Exercise set
1. From the technology blog below, list every challenge that the Stackanetes post calls relatively mundane.
2. Write the next part of the technology blog below, carrying its post on serverless design on from its last sentence.

Alex Hudson

Thoughts on Technology, Product, & Strategy

Month: April 2016

Containing incestuousness

Having droned on a little the other day about duplication in Stackanetes (in hindsight, I had intended to make a “it’s turtles all the way down” type jibe), I’ve been delighted to read lots of other people spouting the same opinion – nothing quite so gratifying as confirmation bias.

Massimo has it absolutely right when he describes container scheduling as an incestuous orgy (actually, he didn’t, I just did, but I think that was roughly his point). What is most specifically obvious is the fact that while there is a lot of duplication, there isn’t much agreement about the hierarchy of abstraction: a number of projects have started laying claim to be the lowest level above containers.

It comes back to this; deploying PaaS (such as Cloudfoundry, which I try to hard to like but seems to end up disappointing) is still way too hard. Even deploying IaaS is too hard – the OpenStack distros are still a complete mess. But while the higher level abstractions are fighting it out for attention, the people writing tools at a lower level are busy making little incremental improvements and trying to subsume new functionality – witness Docker Swarm – they’re spreading out horizontally instead of doing one thing well and creating a platform.

I don’t think it’s going to take five years to sort out, but I also don’t think the winner is playing the game yet. Someone is going to come along and make this stuff simple, and they’re going to spread like wildfire when they do it.

Stackanetes

There’s a great demo from the recent OpenStack Summit (wish I had been there):

OpenStack is a known massive pain to get up and running, and having it in a reasonable set of containers that might be used to deploy it by default is really interesting to see. This is available in Quay as Stackanetes, which is a pretty awful name (as is Stackenetes, and Stackernetes, both of which were googlewhacks earlier today) for some great work.

I’m entirely convinced that I would never actually run anything like this in production for most conceivable workloads because there’s so much duplication going on, but for those people with a specific need to make AWS-like capability available as a service within their organisation (who are you people?!) this makes a lot of sense.

I can’t help but feel there is a large amount of simplification in this space coming, though. While “Google for everyone else” is an interesting challenge, the truth is that everyone else is nothing like Google, and most challenges people face are actually relatively mundane:

  • how do I persist storage across physical hosts in a way that is relatively ACID?
  • how do I start resilient applications and distribute their configuration appropriately?
  • how do I implement my various ongoing administrative processes?

This is why I’m a big fan of projects like Deis for businesses operating up to quite substantial levels of scale: enforcing some very specific patterns on the application, as far as possible, is vastly preferable to maintaining a platform that has to encompass large amounts of functionality to support its applications. Every additional service and configuration is another thing to go wrong, and while things can made pretty bullet-proof, overall you have to expect the failure rate to increase (this is just a mathematical truth).

CoreOS in many ways is such a simplification: universal adoption of cloud-config, opinion about systemd and etcd, for example. And while we’re not going to go all the way back to Mosix-like visions of cluster computing, it seems clear that many existing OS-level services are actually going to become cluster-level services by default – logging being a really obvious one – and that even at scale, OpenStack-type solutions are much more complicated than you actually want.

 

 

Some notes on Serverless design: “macro-function oriented architecture”

Over the past couple of days I’ve been engaged in a Twitter discussion about serverless. The trigger for this was Paul Johnston‘s rather excellent series of posts on his experiences with serverless, wrapped up in this decent overview.

Raw records
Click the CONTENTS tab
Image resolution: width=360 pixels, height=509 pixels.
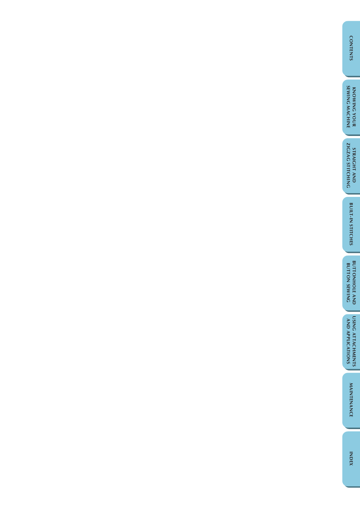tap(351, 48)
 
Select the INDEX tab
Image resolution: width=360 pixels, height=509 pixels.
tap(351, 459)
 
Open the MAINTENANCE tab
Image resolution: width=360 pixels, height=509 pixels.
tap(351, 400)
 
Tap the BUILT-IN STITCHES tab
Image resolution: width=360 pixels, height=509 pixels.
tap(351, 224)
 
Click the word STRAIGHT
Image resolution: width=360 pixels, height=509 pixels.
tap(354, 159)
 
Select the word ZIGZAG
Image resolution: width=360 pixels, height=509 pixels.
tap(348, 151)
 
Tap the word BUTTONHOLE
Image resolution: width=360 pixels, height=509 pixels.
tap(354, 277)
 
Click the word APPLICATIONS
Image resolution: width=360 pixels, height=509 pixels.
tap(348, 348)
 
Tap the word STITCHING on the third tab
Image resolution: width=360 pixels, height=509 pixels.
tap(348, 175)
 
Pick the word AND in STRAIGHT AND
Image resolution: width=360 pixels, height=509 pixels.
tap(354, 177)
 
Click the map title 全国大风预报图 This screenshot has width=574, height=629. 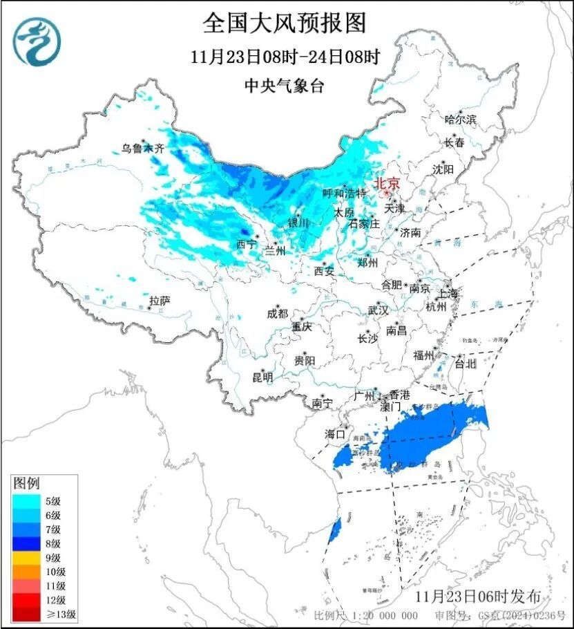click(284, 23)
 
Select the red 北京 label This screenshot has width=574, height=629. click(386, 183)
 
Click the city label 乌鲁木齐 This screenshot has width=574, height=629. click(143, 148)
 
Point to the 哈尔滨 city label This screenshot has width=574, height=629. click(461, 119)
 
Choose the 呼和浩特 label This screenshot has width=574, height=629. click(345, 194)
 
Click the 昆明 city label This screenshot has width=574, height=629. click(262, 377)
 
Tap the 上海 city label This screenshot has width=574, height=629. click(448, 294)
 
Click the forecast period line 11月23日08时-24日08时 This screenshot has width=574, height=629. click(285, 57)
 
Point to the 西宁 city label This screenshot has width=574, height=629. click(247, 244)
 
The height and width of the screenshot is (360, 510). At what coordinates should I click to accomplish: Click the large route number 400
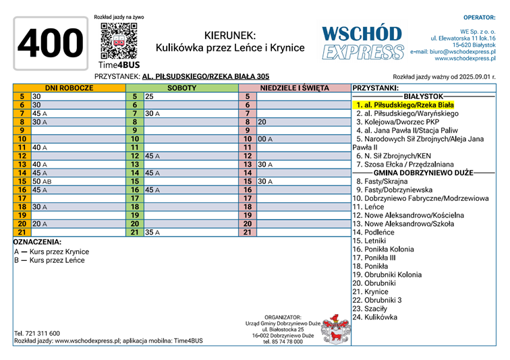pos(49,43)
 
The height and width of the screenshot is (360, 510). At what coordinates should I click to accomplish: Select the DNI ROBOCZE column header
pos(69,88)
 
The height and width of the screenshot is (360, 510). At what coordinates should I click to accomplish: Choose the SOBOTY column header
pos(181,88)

* * *

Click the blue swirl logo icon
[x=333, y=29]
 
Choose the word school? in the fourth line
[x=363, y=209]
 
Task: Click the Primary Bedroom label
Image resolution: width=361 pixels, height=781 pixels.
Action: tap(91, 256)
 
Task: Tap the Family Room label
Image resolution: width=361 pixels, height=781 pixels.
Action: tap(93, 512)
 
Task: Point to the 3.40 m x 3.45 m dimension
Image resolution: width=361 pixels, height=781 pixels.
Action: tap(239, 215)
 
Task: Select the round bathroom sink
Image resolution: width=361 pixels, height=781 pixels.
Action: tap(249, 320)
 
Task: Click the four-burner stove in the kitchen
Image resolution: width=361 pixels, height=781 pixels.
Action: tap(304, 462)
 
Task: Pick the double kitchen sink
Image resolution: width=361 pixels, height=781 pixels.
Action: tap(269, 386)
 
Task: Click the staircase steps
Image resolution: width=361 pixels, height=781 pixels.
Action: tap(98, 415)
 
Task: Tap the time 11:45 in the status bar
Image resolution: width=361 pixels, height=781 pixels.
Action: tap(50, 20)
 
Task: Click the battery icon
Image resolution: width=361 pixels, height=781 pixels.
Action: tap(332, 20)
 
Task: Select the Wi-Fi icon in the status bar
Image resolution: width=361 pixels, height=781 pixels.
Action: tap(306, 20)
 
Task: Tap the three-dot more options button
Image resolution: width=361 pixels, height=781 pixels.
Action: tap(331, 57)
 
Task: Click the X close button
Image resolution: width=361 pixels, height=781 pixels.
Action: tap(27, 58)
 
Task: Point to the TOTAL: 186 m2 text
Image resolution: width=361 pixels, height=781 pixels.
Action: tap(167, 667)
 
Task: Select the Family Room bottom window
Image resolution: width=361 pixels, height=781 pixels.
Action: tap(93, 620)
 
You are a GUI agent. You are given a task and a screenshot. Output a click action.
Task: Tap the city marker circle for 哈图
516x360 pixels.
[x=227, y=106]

Written responses
1.
- How do I persist storage across physical hosts in a way that is relatively ACID?
- How do I start resilient applications and distribute their configuration appropriately?
- How do I implement my various ongoing administrative processes?

2.
First, what is serverless? You can go over and read Paul’s explanation; my take is that there isn’t really a great definition for this yet. Amazon’s Lambda is the canonical implementation, and as the name kind of gives away, it’s very much a function-oriented environment: there are no EC2 instances to manage or anything like that, you upload some code and that code is executed on reception of an event – then you just pay for the compute time used.

This is the “compute as a utility” concept taken more or less to its ultimate extreme: the problem that Amazon (and the others of that ilk) have in terms of provisioning sufficient compute is relatively well-known, and the price of EC2 is artificially quite high compared to where they would likely want to go: there just is not enough supply. The “end of Moore’s law” is partly to blame; we’re still building software like compute power is doubling every 18 months, and it just isn’t.

Fundamentally, efficiency is increasingly the name of the game, and in particular how to get hardware running more at capacity. There are plenty of EC2 instances around doing very little, there are plenty doing way too much (noisy neighbour syndrome), and what Amazon have figured out is that they’re in a pretty decent place to be able to schedule this workload, so long as they can break it down into the right unit.

This is where serverless comes in. I think that’s a poor name for it, because the lack of server management is a principle benefit, but it’s a side-effect. I would probably prefer macro-function oriented architecture, as a similar but distinct practice to micro-service oriented architecture. Microservices have given rise to discovery and scheduling systems, like Zookeeper and Kubernetes, and this form of thinking is probably primarily responsible for the popularity of Docker. Breaking monolithic designs into modular services, ensuring that they are loosely coupled with well-documented network-oriented APIs, is an entirely sensible practice and not in some small part responsible for the overall success Amazon have had following the famous Bezos edict.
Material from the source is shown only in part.